§ GOAL OF THE EXERCISE:
With pictures excluded, output exactly the lines that run from the first line of the data below through the line containing "Click the status".
SOURCE INFORMATION Start Marker
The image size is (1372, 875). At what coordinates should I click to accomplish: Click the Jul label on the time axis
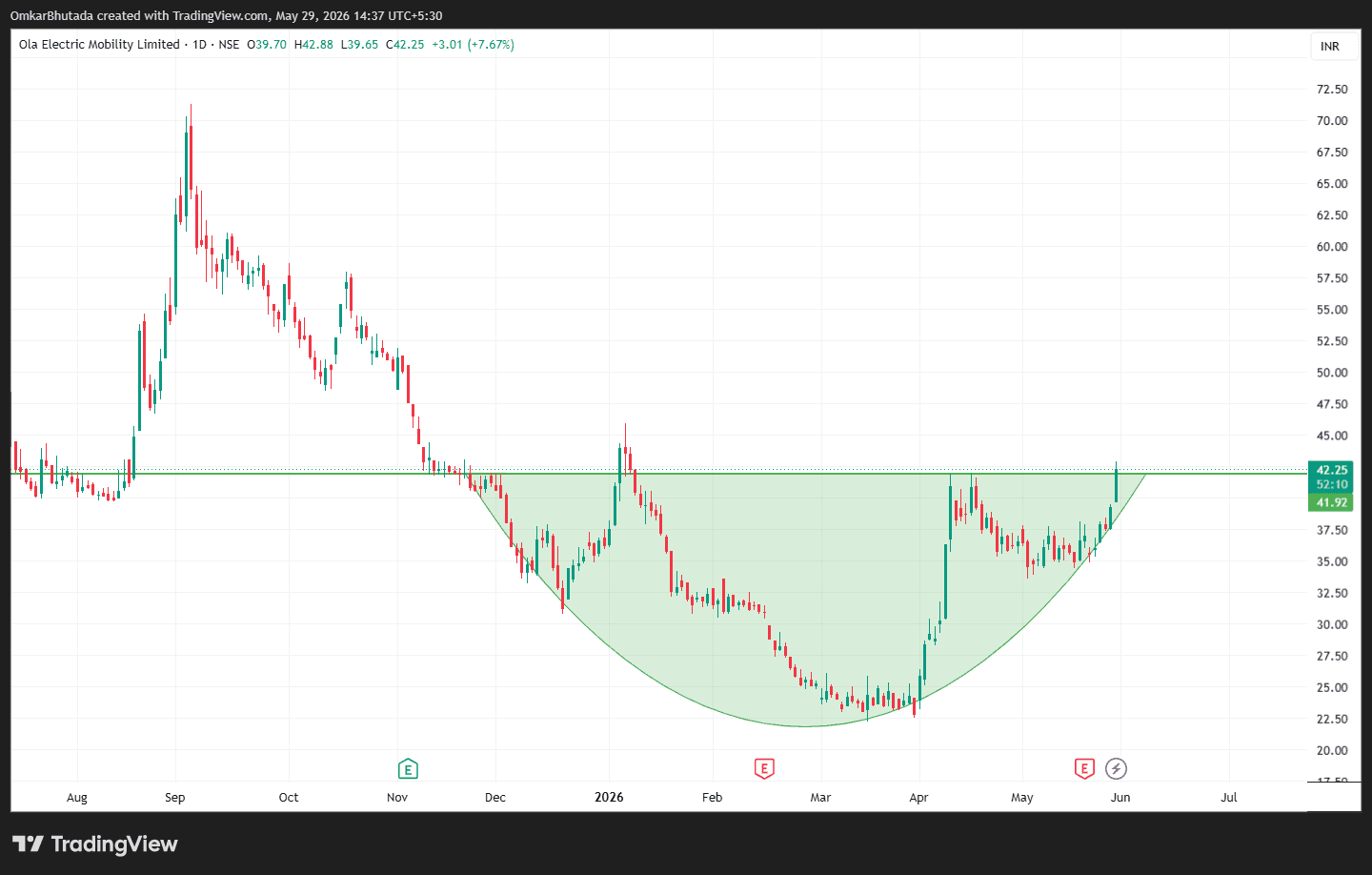1229,797
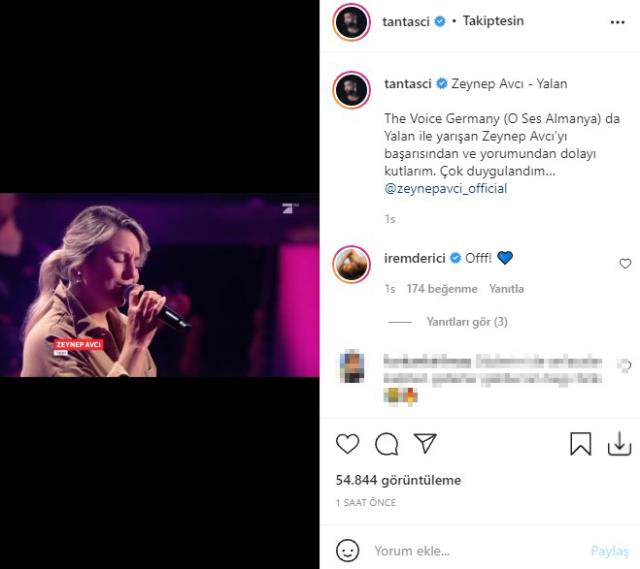This screenshot has width=640, height=569.
Task: Open the emoji picker smiley icon
Action: point(347,550)
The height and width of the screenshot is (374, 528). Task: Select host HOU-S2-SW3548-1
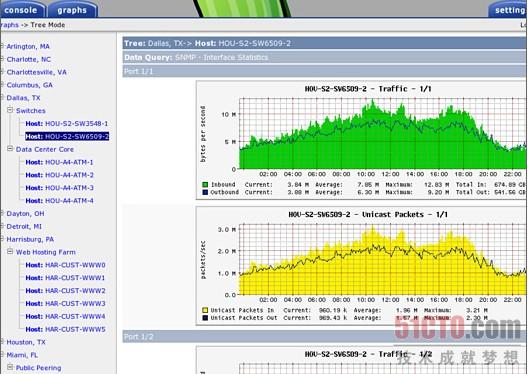[67, 124]
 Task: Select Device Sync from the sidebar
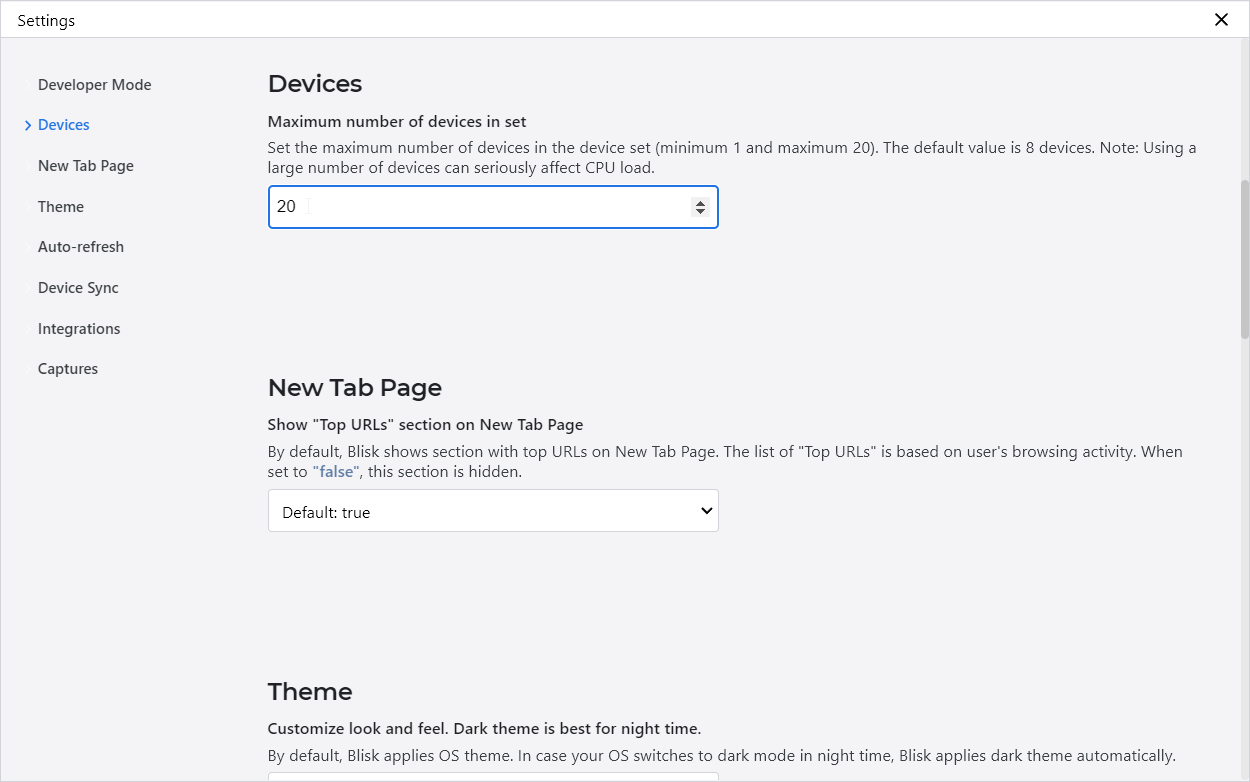77,288
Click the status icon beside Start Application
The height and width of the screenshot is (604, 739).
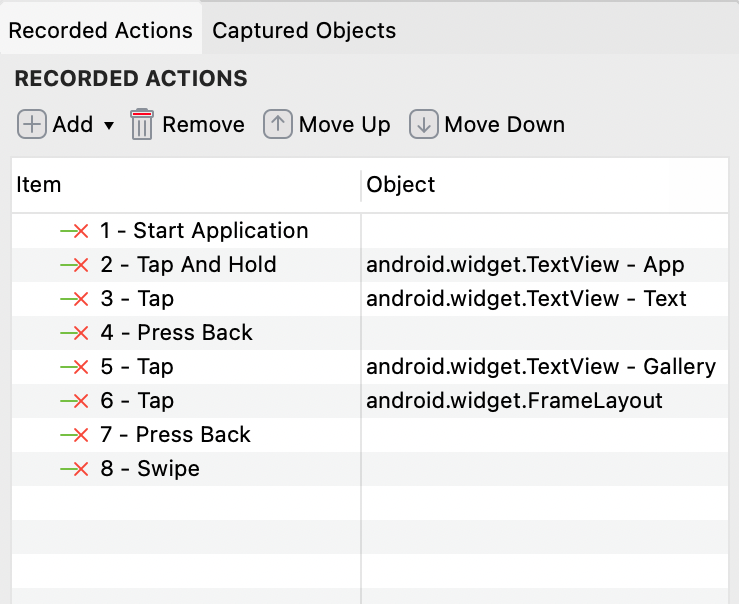click(x=75, y=231)
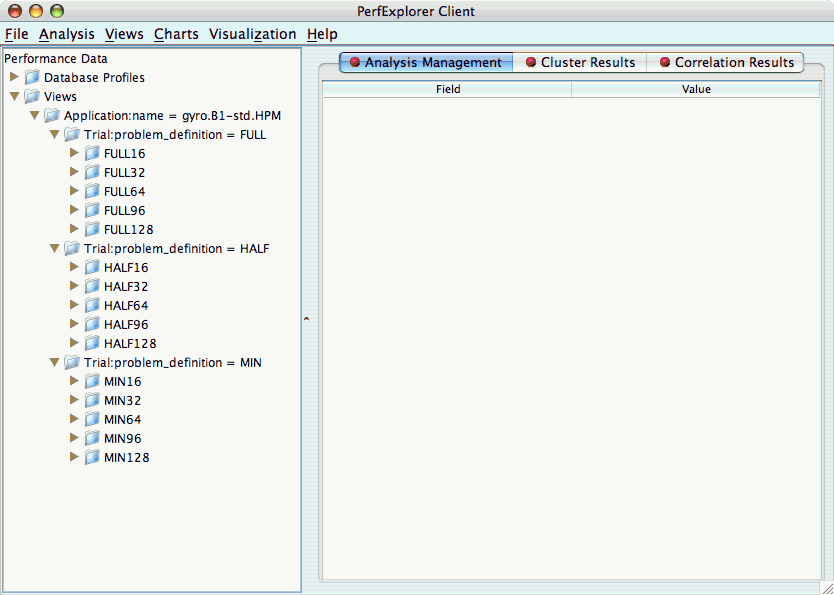The width and height of the screenshot is (834, 595).
Task: Click the red dot on Cluster Results tab
Action: [x=531, y=63]
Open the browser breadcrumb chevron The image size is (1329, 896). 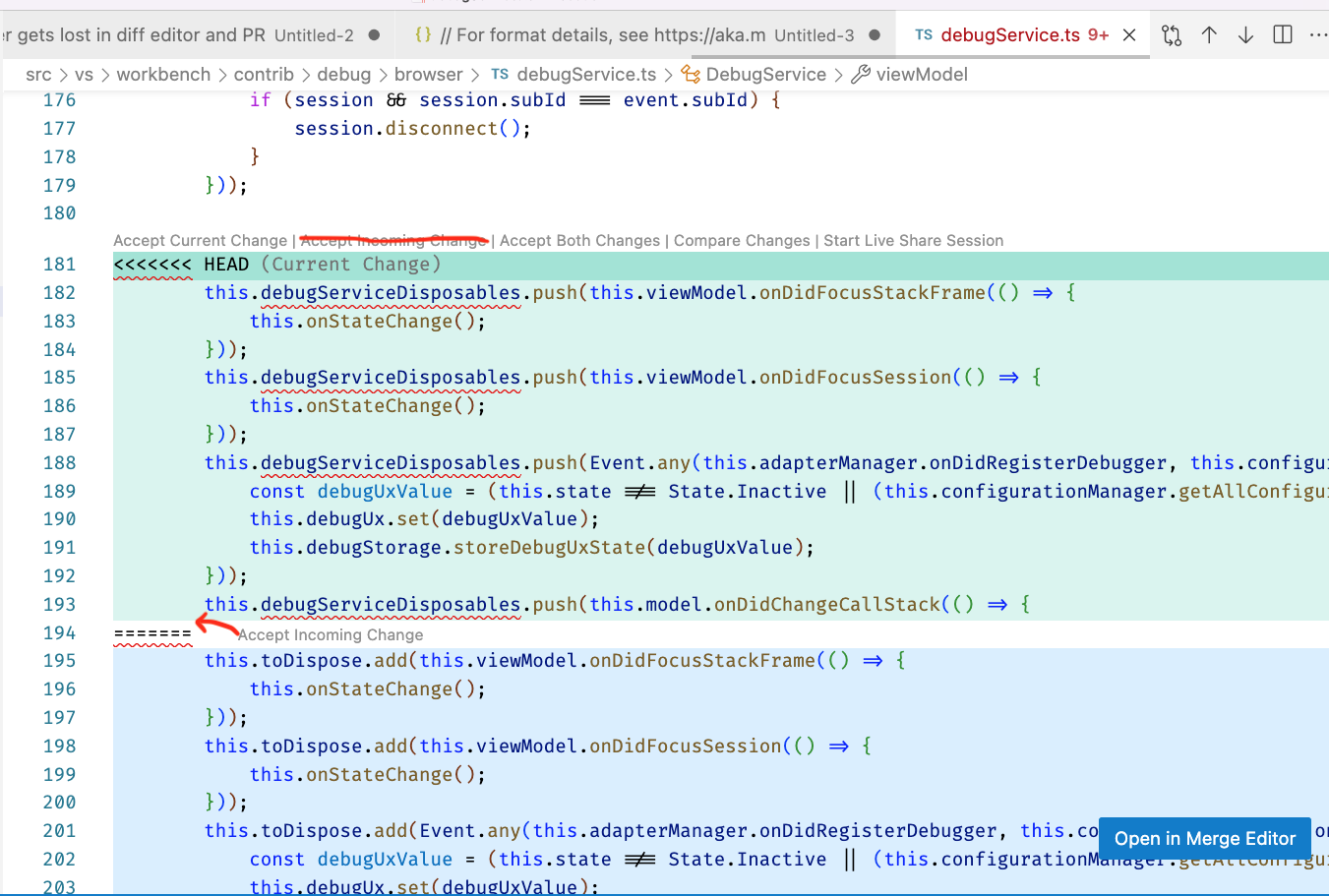429,74
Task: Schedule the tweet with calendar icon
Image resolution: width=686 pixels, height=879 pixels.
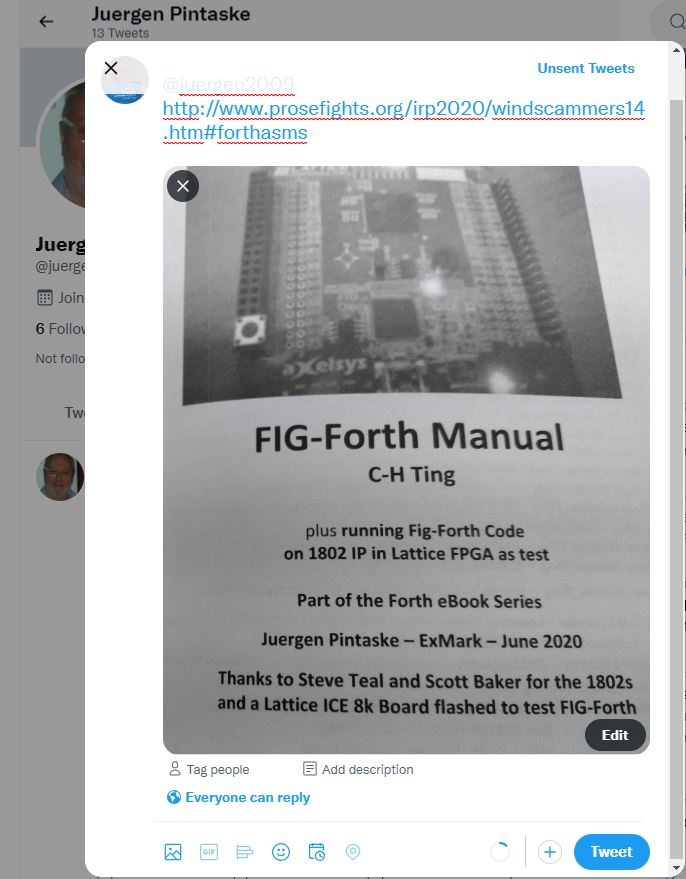Action: 317,852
SOURCE INFORMATION End Marker
§ OUTPUT OF THE TASK:
The image size is (1372, 875). At what coordinates should I click to accomplish: Click the Jul label on the time axis
1229,797
This screenshot has width=640, height=569.
Task: Open the emoji picker smiley icon
Action: point(347,550)
The height and width of the screenshot is (374, 528). Task: Select host HOU-S2-SW3548-1
[67, 124]
 Task: Select Device Sync from the sidebar
77,288
Click the status icon beside Start Application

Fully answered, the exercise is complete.